● WORK REQUEST
Report every line of the records that contains the word "agent".

● TASK INPUT
BEGIN

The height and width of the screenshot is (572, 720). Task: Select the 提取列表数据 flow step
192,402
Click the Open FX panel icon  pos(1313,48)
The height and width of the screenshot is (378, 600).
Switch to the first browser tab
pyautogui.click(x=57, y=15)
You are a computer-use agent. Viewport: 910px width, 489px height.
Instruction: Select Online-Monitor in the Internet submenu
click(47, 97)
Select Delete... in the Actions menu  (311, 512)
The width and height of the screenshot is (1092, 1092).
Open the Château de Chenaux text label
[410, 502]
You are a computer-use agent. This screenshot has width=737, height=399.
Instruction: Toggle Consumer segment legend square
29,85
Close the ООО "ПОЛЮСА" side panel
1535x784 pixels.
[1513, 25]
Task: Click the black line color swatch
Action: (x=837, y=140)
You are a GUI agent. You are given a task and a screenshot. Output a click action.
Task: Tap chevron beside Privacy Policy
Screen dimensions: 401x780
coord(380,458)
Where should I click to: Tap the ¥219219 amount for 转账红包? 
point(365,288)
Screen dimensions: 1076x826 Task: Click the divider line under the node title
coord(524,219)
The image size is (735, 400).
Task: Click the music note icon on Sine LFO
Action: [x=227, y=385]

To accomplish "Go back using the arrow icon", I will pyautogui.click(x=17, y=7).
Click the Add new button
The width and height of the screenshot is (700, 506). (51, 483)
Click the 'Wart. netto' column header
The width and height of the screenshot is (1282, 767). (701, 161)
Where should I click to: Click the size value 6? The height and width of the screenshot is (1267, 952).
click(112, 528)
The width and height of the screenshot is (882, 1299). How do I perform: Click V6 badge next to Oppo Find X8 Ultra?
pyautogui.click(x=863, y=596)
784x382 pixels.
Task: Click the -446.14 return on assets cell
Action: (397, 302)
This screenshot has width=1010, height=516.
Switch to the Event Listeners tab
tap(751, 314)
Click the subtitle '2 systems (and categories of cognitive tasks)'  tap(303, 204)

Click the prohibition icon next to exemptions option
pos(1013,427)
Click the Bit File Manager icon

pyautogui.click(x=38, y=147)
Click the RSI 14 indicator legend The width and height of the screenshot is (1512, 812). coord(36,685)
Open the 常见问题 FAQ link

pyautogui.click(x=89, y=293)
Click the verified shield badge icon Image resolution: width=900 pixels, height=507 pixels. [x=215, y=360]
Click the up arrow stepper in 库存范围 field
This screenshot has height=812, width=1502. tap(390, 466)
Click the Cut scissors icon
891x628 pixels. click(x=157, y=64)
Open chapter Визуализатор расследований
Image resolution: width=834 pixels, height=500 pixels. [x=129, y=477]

END

● RESULT
You are a computer-use agent. Viewport: 910px width, 489px height.
You are a computer-use agent. This screenshot has width=737, height=399.
You are a GUI agent. You are given a task and a screenshot. Output a click action.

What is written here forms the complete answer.